### PROBLEM TO SOLVE
Starting at the line that contains "You are a GUI", write out every line through the last one in the records below, word for word. Leave out any pictures.

━━━ RECORDS SHOWN

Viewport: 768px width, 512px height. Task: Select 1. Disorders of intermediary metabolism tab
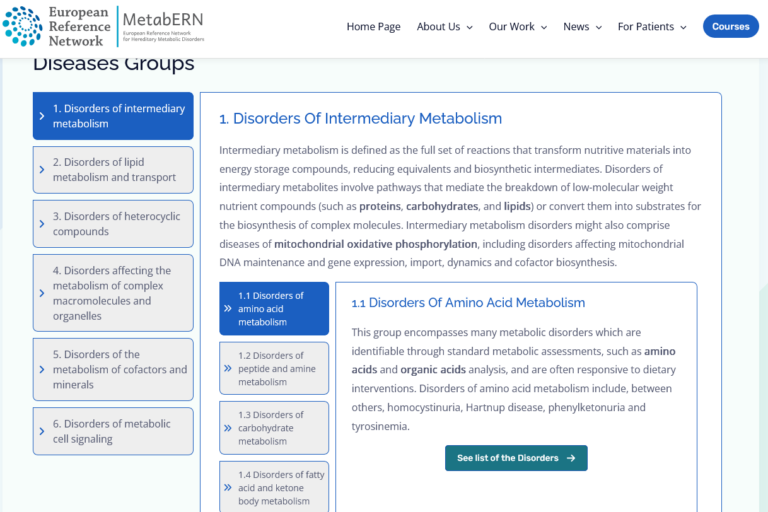tap(113, 116)
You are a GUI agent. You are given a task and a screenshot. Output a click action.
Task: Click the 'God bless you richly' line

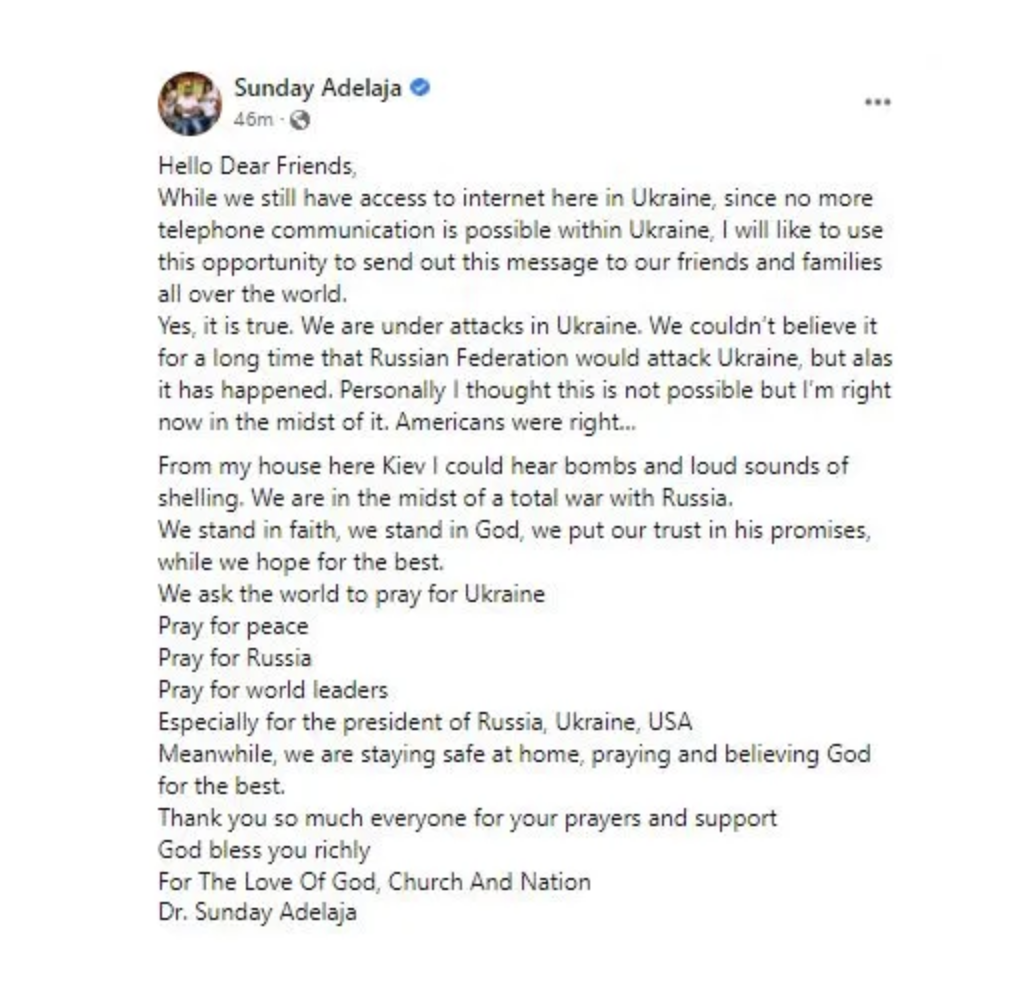pos(264,850)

━━━━━━

### PROBLEM SOLUTION
You are a GUI agent. You are given a task and a screenshot. Output a click action.
Task: Click the 'God bless you richly' line

pos(264,850)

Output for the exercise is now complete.